No clinically significant difference in crizotinib pharmacokinetics were observed based on age, sex, ethnicity (Asian, non-Asian), or body weight.
Patients with Hepatic Impairment
Steady-state mean crizotinib AUC and Cmax decreased by 9% in patients with mild hepatic impairment (AST >ULN and total bilirubin ≤1 times ULN or any AST and total bilirubin >1 times ULN but ≤1.5 times ULN) compared to patients with normal hepatic function following XALKORI 250 mg orally twice daily.
Steady-state mean crizotinib AUC increased by 14% and Cmax increased by 9% in patients with moderate hepatic impairment (any AST and total bilirubin >1.5 times ULN and ≤3 times ULN) following XALKORI 200 mg orally twice daily compared with patients with normal hepatic function following XALKORI 250 mg orally twice daily.
Mean crizotinib AUC decreased by 35% and Cmax decreased by 27% in patients with severe hepatic impairment (any AST and total bilirubin >3 times ULN) following XALKORI 250 mg orally once daily compared with patients with normal hepatic function following XALKORI 250 mg orally twice daily [see Dosage and Administration (2.3) and Use in Specific Populations (8.6)].
Patients with Renal Impairment
Mild or moderate renal impairment (CLcr of 60–89 ml/min or 30–59 ml/min, respectively, calculated using the modified Cockcroft-Gault equation) has no clinically significant effect on the exposure of crizotinib. Following a single 250 mg dose, the mean AUC0–INF of crizotinib increased by 79% and the mean Cmax increased by 34% in patients with severe renal impairment (CLcr <30 mL/min) who did not require dialysis compared to those with normal renal function (CLcr ≥90 mL/min). Similar changes in AUC0–INF and Cmax were observed for the active metabolite of crizotinib [see Dosage and Administration (2. 4), Use in Specific Populations (8.7)].
Drug Interaction Studies
Gastric Acid Reducing Agents: No clinically significant differences in crizotinib pharmacokinetics were observed when used concomitantly with esomeprazole, a proton pump inhibitor.
Strong CYP3A Inhibitors: Coadministration of a single 150 mg oral dose of crizotinib with ketoconazole, a strong CYP3A inhibitor, increased crizotinib AUC0–INF by 216% and Cmax by 44% compared to crizotinib alone.

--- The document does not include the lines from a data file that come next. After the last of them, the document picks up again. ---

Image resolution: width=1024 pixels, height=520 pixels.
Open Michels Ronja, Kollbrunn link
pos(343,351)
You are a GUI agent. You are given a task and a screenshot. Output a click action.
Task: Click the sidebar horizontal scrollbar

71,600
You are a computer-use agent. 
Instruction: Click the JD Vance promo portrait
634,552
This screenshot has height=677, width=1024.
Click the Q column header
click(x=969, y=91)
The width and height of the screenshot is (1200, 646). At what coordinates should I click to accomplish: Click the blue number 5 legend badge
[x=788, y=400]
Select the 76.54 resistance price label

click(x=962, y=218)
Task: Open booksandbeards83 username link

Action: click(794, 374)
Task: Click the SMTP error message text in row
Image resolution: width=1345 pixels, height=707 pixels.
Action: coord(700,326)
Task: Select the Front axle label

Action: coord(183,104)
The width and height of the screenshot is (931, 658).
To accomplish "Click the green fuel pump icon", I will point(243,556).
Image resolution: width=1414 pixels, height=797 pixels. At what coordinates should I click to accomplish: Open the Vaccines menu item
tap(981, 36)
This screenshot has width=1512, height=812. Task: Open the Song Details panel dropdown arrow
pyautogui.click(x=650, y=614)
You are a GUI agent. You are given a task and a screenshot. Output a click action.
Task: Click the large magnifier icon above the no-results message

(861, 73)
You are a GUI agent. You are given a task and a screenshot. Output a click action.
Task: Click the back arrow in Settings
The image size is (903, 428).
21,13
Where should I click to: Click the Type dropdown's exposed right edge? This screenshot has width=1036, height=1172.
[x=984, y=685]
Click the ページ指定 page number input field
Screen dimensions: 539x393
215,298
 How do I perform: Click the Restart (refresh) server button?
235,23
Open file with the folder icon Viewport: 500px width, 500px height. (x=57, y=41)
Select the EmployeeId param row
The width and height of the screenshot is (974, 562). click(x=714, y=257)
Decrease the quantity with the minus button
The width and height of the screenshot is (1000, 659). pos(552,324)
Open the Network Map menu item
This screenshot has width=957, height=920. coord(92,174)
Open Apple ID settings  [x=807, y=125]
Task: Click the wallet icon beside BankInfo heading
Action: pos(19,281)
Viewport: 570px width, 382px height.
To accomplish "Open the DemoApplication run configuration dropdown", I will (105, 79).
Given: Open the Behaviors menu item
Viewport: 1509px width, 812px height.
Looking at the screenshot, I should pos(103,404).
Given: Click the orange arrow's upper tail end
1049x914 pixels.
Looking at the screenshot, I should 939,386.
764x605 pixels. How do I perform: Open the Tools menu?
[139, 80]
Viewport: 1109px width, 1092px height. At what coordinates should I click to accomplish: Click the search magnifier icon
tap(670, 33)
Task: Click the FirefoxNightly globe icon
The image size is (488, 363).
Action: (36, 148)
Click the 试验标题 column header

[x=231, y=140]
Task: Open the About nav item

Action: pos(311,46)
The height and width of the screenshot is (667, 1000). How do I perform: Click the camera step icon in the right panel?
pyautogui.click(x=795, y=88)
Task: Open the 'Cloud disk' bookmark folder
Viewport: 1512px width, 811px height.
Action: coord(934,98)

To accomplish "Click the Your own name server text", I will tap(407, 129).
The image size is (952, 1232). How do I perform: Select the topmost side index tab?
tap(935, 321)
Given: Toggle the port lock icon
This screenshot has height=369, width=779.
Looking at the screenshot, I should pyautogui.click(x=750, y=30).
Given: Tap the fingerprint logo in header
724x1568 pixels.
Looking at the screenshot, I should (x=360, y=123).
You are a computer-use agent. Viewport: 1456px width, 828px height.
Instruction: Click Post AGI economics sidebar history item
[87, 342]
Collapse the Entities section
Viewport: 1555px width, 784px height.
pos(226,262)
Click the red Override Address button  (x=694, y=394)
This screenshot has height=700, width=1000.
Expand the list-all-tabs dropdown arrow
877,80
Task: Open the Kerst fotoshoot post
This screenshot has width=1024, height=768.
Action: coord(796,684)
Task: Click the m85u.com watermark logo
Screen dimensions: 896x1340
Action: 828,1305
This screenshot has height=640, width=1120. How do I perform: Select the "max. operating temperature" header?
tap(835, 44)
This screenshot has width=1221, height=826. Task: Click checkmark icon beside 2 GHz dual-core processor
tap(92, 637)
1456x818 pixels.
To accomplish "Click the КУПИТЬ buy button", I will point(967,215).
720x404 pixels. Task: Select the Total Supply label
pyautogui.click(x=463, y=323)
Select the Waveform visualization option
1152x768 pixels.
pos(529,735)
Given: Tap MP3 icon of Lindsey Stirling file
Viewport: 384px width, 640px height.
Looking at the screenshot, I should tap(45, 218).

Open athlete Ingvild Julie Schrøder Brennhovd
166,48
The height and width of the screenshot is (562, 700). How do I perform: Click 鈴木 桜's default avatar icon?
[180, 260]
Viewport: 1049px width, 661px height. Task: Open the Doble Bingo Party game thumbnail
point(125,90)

Coadministration of XALKORI 250 mg orally once daily with itraconazole, a strong CYP3A inhibitor, increased crizotinib steady-state AUC by 57% and Cmax by 33% compared to crizotinib alone [see Drug Interactions (7.1)].
Strong CYP3A Inducers: Coadministration of XALKORI 250 mg orally twice daily with rifampin, a strong CYP3A inducer, decreased crizotinib steady-state AUC0–Tau by 84% and Cmax by 79%, compared to crizotinib alone [see Drug Interactions (7.1)].
CYP3A Substrates: Coadministration of XALKORI 250 mg orally twice daily for 28 days increased AUC0–INF of oral midazolam (CYP3A substrate) 3.7-fold compared to midazolam alone [see Drug Interactions (7.2)].
In Vitro Studies
CYP Enzymes: Crizotinib inhibits CYP2B6 in vitro. Crizotinib does not inhibit CYP1A2, CYP2C8, CYP2C9, CYP2C19, or CYP2D6. Crizotinib does not induce CYP1A2, CYP2B6, CYP2C8, CYP2C9, CYP2C19, or CYP3A.
UDP-glucuronosyltransferase (UGT): Crizotinib does not inhibit UGT1A1, UGT1A4, UGT1A6, UGT1A9 or UGT2B7.